Potential IPF Treatment, Found Using AI, May Move Into Trial, Insilico Says
Insilico Medicine announced that it has found a new therapeutic target and potential therapy candidate for idiopathic pulmonary fibrosis (IPF) using artificial intelligence (AI), a company specialty.
The potential therapy, a small molecule inhibitor, has been validated in preclinical tests in human tissue and animal models of IPF. Work here showed both efficacy and safety, potentially supporting a request to test the molecule in a clinical trial, Insilico said in a press release.
“To my knowledge this is the first case where AI identified a novel target and designed a preclinical candidate for a very broad disease indication. It is a major milestone for us as … and we need to have many enabling AI technologies that help us understand and manipulate human biology in other chronic diseases,” said Alex Zhavoronkov, PhD, founder and CEO of Insilico Medicine.

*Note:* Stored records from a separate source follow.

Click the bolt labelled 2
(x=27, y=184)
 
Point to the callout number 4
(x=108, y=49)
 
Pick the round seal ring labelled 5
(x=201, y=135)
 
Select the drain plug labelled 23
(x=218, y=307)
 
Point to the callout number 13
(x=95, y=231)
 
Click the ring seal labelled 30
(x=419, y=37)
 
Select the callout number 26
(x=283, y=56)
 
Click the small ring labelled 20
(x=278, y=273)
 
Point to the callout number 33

The IPF candidate treatment, which was not further identified in the release, demonstrated “great in vitro and in vivo efficacy in preclinical studies for idiopathic pulmonary fibrosis, and [a] good safety profile in the 14-day repeated mouse dose range finding study,” the company reported.

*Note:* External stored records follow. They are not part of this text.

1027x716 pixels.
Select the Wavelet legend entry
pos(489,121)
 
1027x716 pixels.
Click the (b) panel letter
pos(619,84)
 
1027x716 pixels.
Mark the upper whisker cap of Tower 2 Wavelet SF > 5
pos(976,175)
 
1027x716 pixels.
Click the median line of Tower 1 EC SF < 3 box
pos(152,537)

It is planning to launch a Phase 1 clinical trial in the candidate therapy in December, Insilico reported on a webpage.
A team of 20 scientists with expertise in therapy development, based in Shanghai, will be in charge both of bringing treatment candidates into clinical testing and with creating a portfolio of other potential treatment. The team will be led by Insilico’s chief science officer Feng Ren, a PhD who joined the Hong Kong-based company in February.
Insilico platform for target discovery and therapy design is known as Pharma.AI , which it claims allows researchers “to discover signatures of diseases and identify the most promising targets” with speed and cost-effectiveness.
“By creating the first universal system linking all of the areas of drug development from target identification, small molecule design, and soon clinical trial outcomes prediction, Insilico’s AI platform will be capable of supporting every step of pharmaceutical [research and development],” Zhavoronkov said.
“Speed is everything in drug development. At least 90 percent of the costs associated with getting a drug approved for human use is in the late stage clinical trials,” said Charles Cantor, PhD, a professor emeritus at Boston University and member of Insilico’s science advisory board.